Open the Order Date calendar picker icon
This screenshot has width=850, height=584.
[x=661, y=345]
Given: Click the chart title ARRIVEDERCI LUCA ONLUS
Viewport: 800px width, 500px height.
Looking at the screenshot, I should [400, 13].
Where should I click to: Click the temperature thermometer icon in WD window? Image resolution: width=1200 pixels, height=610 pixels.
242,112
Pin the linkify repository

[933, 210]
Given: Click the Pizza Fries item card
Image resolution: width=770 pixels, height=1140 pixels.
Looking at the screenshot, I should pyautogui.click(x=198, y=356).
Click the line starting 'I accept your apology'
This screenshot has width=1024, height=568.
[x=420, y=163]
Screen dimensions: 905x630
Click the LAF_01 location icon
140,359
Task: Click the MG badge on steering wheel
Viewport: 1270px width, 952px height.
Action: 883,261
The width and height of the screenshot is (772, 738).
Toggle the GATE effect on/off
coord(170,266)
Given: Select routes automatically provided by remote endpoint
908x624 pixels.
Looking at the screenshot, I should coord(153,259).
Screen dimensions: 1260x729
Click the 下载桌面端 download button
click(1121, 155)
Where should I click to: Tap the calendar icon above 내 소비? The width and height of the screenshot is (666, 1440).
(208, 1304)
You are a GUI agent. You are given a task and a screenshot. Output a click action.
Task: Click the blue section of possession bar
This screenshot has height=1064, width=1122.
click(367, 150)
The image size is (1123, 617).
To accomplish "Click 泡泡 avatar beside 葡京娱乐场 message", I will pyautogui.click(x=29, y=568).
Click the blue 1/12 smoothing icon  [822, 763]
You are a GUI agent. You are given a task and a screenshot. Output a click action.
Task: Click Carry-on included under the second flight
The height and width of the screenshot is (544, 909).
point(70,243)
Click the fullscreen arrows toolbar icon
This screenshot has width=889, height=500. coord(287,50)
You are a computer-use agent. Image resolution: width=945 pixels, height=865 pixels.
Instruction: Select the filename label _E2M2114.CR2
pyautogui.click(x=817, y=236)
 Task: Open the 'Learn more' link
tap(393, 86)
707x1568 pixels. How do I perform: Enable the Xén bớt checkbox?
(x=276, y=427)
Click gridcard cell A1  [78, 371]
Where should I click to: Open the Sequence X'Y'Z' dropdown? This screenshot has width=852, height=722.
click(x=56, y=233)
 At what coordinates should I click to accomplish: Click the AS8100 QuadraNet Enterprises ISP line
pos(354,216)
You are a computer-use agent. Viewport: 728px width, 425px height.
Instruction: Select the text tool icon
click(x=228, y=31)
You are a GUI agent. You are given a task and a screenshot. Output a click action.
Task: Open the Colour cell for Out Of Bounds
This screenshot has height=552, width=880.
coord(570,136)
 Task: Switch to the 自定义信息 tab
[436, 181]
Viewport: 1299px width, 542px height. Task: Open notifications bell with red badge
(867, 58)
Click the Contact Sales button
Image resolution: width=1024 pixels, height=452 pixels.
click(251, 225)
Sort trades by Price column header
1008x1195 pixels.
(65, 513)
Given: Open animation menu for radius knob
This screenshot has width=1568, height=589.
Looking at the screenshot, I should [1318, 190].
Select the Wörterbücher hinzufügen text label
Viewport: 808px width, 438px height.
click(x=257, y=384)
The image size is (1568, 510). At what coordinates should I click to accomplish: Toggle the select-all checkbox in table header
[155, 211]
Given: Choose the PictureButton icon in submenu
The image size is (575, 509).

WHAT THE TASK REQUIRES: The answer must be the data above, repeated exactly as it stands.

PROBLEM SOLUTION:
Open the Order Date calendar picker icon
This screenshot has width=850, height=584.
[x=661, y=345]
Given: Click the chart title ARRIVEDERCI LUCA ONLUS
Viewport: 800px width, 500px height.
Looking at the screenshot, I should [400, 13].
Where should I click to: Click the temperature thermometer icon in WD window? Image resolution: width=1200 pixels, height=610 pixels.
242,112
Pin the linkify repository

[933, 210]
Given: Click the Pizza Fries item card
Image resolution: width=770 pixels, height=1140 pixels.
Looking at the screenshot, I should pyautogui.click(x=198, y=356).
Click the line starting 'I accept your apology'
This screenshot has width=1024, height=568.
[x=420, y=163]
Screen dimensions: 905x630
Click the LAF_01 location icon
140,359
Task: Click the MG badge on steering wheel
Viewport: 1270px width, 952px height.
Action: 883,261
The width and height of the screenshot is (772, 738).
Toggle the GATE effect on/off
coord(170,266)
Given: Select routes automatically provided by remote endpoint
908x624 pixels.
Looking at the screenshot, I should coord(153,259).
Screen dimensions: 1260x729
Click the 下载桌面端 download button
click(1121, 155)
Where should I click to: Tap the calendar icon above 내 소비? The width and height of the screenshot is (666, 1440).
(208, 1304)
You are a GUI agent. You are given a task and a screenshot. Output a click action.
Task: Click the blue section of possession bar
This screenshot has height=1064, width=1122.
click(367, 150)
The image size is (1123, 617).
To accomplish "Click 泡泡 avatar beside 葡京娱乐场 message", I will pyautogui.click(x=29, y=568).
Click the blue 1/12 smoothing icon  [822, 763]
You are a GUI agent. You are given a task and a screenshot. Output a click action.
Task: Click Carry-on included under the second flight
The height and width of the screenshot is (544, 909).
point(70,243)
Click the fullscreen arrows toolbar icon
This screenshot has width=889, height=500. coord(287,50)
You are a computer-use agent. Image resolution: width=945 pixels, height=865 pixels.
Instruction: Select the filename label _E2M2114.CR2
pyautogui.click(x=817, y=236)
 Task: Open the 'Learn more' link
tap(393, 86)
707x1568 pixels. How do I perform: Enable the Xén bớt checkbox?
(x=276, y=427)
Click gridcard cell A1  [78, 371]
Where should I click to: Open the Sequence X'Y'Z' dropdown? This screenshot has width=852, height=722.
click(x=56, y=233)
 At what coordinates should I click to accomplish: Click the AS8100 QuadraNet Enterprises ISP line
pos(354,216)
You are a computer-use agent. Viewport: 728px width, 425px height.
Instruction: Select the text tool icon
click(x=228, y=31)
You are a GUI agent. You are given a task and a screenshot. Output a click action.
Task: Open the Colour cell for Out Of Bounds
This screenshot has height=552, width=880.
coord(570,136)
 Task: Switch to the 自定义信息 tab
[436, 181]
Viewport: 1299px width, 542px height. Task: Open notifications bell with red badge
(867, 58)
Click the Contact Sales button
Image resolution: width=1024 pixels, height=452 pixels.
click(251, 225)
Sort trades by Price column header
1008x1195 pixels.
(65, 513)
Given: Open animation menu for radius knob
This screenshot has width=1568, height=589.
Looking at the screenshot, I should [1318, 190].
Select the Wörterbücher hinzufügen text label
Viewport: 808px width, 438px height.
click(x=257, y=384)
The image size is (1568, 510). At what coordinates should I click to accomplish: Toggle the select-all checkbox in table header
[155, 211]
Given: Choose the PictureButton icon in submenu
The image size is (575, 509).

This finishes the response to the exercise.